→ **What is being asked**
From the entries below, output the line with "Where should I click to: Click" and each following line up to and including the line with "Task: Click the share page icon", exactly as written.

→ **Material provided**
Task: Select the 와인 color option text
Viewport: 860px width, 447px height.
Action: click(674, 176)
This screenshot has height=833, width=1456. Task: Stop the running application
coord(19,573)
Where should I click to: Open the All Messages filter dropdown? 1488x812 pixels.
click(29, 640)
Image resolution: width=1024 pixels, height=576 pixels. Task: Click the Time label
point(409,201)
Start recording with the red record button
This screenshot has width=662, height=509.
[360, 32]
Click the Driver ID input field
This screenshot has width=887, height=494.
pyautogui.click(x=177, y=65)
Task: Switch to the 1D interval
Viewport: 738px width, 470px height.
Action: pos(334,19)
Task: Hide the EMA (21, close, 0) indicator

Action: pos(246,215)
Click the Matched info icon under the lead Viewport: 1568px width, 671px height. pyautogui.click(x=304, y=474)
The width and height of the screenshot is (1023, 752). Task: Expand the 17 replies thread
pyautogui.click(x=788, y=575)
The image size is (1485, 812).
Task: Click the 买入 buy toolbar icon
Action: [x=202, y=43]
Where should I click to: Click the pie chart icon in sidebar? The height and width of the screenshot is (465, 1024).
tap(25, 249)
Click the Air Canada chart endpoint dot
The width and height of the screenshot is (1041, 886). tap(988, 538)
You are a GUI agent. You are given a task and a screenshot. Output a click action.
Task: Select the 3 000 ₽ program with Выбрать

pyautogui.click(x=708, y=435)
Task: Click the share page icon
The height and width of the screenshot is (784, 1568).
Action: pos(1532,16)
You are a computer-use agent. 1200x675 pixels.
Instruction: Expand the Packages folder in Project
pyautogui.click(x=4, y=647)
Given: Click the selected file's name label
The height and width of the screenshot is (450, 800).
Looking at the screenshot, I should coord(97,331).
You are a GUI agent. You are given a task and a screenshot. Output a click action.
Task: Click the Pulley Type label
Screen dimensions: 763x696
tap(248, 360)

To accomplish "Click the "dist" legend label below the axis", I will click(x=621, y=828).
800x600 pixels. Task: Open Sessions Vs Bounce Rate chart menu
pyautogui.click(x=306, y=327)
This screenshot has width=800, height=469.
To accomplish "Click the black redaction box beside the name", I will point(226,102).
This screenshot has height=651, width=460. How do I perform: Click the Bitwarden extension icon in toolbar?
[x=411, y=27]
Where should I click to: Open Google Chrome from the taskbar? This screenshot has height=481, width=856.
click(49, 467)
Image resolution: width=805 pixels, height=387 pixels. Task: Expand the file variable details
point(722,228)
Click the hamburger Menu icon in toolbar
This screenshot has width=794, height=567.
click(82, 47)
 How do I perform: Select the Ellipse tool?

→ **Result of this exercise**
Where should I click to: Click the pie chart icon in sidebar? The height and width of the screenshot is (465, 1024).
tap(25, 249)
Click the Air Canada chart endpoint dot
The width and height of the screenshot is (1041, 886). tap(988, 538)
You are a GUI agent. You are given a task and a screenshot. Output a click action.
Task: Select the 3 000 ₽ program with Выбрать

pyautogui.click(x=708, y=435)
Task: Click the share page icon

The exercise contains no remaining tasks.